━━━ RECORDS TO USE

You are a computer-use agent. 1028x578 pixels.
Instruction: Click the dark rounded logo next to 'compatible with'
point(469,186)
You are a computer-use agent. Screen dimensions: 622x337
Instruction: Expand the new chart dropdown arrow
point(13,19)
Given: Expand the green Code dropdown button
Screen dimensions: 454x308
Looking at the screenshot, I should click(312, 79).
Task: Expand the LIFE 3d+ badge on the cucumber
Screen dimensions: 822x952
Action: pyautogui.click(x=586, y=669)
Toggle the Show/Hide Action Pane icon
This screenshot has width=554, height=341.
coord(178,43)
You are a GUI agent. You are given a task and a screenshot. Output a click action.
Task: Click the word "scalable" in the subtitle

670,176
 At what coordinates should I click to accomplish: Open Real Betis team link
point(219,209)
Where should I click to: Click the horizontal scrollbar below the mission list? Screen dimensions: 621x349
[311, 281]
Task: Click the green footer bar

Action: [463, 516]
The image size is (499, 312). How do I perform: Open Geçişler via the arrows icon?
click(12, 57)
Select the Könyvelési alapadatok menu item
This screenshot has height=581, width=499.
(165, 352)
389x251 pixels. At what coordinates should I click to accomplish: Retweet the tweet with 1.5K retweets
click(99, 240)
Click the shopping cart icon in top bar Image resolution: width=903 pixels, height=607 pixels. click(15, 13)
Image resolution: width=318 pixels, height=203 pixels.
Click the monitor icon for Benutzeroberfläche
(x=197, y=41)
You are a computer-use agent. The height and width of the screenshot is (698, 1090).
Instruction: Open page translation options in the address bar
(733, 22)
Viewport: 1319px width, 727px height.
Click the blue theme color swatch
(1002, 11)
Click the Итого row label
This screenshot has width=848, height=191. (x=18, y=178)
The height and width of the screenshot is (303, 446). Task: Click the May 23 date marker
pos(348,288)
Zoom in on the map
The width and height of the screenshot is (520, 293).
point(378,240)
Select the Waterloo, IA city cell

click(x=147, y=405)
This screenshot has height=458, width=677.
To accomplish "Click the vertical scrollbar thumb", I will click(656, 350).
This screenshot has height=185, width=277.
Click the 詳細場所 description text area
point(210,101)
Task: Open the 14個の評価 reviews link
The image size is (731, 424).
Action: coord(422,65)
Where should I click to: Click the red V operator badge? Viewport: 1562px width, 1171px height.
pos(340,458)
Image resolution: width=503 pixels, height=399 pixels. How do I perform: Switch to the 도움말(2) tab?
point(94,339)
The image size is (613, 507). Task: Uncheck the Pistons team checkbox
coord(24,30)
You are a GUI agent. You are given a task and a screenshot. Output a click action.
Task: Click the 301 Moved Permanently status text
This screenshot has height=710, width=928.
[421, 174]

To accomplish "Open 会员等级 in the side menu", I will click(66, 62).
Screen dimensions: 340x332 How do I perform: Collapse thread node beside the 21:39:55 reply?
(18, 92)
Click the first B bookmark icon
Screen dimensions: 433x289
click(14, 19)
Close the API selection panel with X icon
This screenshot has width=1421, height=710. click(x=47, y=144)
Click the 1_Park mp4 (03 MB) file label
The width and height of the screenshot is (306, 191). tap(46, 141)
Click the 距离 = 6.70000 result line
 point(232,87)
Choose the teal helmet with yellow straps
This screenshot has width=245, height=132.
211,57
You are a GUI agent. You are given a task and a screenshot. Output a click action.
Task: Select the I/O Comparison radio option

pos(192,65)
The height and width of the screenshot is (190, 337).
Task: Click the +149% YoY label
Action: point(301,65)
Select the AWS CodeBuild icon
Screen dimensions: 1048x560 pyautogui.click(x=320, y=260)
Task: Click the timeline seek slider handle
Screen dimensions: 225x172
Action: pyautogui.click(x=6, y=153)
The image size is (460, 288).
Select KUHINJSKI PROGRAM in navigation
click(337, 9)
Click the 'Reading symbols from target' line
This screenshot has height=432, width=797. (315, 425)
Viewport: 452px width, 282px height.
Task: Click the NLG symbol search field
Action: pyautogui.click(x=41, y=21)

━━━━━━

### TRY IT
Beginning with the first line above, transcribe all of the data exactly.

### WRITTEN RESPONSE
You are a computer-use agent. 1028x578 pixels.
Instruction: Click the dark rounded logo next to 'compatible with'
point(469,186)
You are a computer-use agent. Screen dimensions: 622x337
Instruction: Expand the new chart dropdown arrow
point(13,19)
Given: Expand the green Code dropdown button
Screen dimensions: 454x308
Looking at the screenshot, I should click(312, 79).
Task: Expand the LIFE 3d+ badge on the cucumber
Screen dimensions: 822x952
Action: pyautogui.click(x=586, y=669)
Toggle the Show/Hide Action Pane icon
This screenshot has width=554, height=341.
coord(178,43)
You are a GUI agent. You are given a task and a screenshot. Output a click action.
Task: Click the word "scalable" in the subtitle

670,176
 At what coordinates should I click to accomplish: Open Real Betis team link
point(219,209)
Where should I click to: Click the horizontal scrollbar below the mission list? Screen dimensions: 621x349
[311, 281]
Task: Click the green footer bar

Action: [463, 516]
The image size is (499, 312). How do I perform: Open Geçişler via the arrows icon?
click(12, 57)
Select the Könyvelési alapadatok menu item
This screenshot has height=581, width=499.
(165, 352)
389x251 pixels. At what coordinates should I click to accomplish: Retweet the tweet with 1.5K retweets
click(99, 240)
Click the shopping cart icon in top bar Image resolution: width=903 pixels, height=607 pixels. click(15, 13)
Image resolution: width=318 pixels, height=203 pixels.
Click the monitor icon for Benutzeroberfläche
(x=197, y=41)
You are a computer-use agent. The height and width of the screenshot is (698, 1090).
Instruction: Open page translation options in the address bar
(733, 22)
Viewport: 1319px width, 727px height.
Click the blue theme color swatch
(1002, 11)
Click the Итого row label
This screenshot has width=848, height=191. (x=18, y=178)
The height and width of the screenshot is (303, 446). Task: Click the May 23 date marker
pos(348,288)
Zoom in on the map
The width and height of the screenshot is (520, 293).
point(378,240)
Select the Waterloo, IA city cell

click(x=147, y=405)
This screenshot has height=458, width=677.
To accomplish "Click the vertical scrollbar thumb", I will click(656, 350).
This screenshot has height=185, width=277.
Click the 詳細場所 description text area
point(210,101)
Task: Open the 14個の評価 reviews link
The image size is (731, 424).
Action: coord(422,65)
Where should I click to: Click the red V operator badge? Viewport: 1562px width, 1171px height.
pos(340,458)
Image resolution: width=503 pixels, height=399 pixels. How do I perform: Switch to the 도움말(2) tab?
point(94,339)
The image size is (613, 507). Task: Uncheck the Pistons team checkbox
coord(24,30)
You are a GUI agent. You are given a task and a screenshot. Output a click action.
Task: Click the 301 Moved Permanently status text
This screenshot has height=710, width=928.
[421, 174]

To accomplish "Open 会员等级 in the side menu", I will click(66, 62).
Screen dimensions: 340x332 How do I perform: Collapse thread node beside the 21:39:55 reply?
(18, 92)
Click the first B bookmark icon
Screen dimensions: 433x289
click(14, 19)
Close the API selection panel with X icon
This screenshot has width=1421, height=710. click(x=47, y=144)
Click the 1_Park mp4 (03 MB) file label
The width and height of the screenshot is (306, 191). tap(46, 141)
Click the 距离 = 6.70000 result line
 point(232,87)
Choose the teal helmet with yellow straps
This screenshot has width=245, height=132.
211,57
You are a GUI agent. You are given a task and a screenshot. Output a click action.
Task: Select the I/O Comparison radio option

pos(192,65)
The height and width of the screenshot is (190, 337).
Task: Click the +149% YoY label
Action: point(301,65)
Select the AWS CodeBuild icon
Screen dimensions: 1048x560 pyautogui.click(x=320, y=260)
Task: Click the timeline seek slider handle
Screen dimensions: 225x172
Action: pyautogui.click(x=6, y=153)
The image size is (460, 288).
Select KUHINJSKI PROGRAM in navigation
click(337, 9)
Click the 'Reading symbols from target' line
This screenshot has height=432, width=797. (315, 425)
Viewport: 452px width, 282px height.
Task: Click the NLG symbol search field
Action: pyautogui.click(x=41, y=21)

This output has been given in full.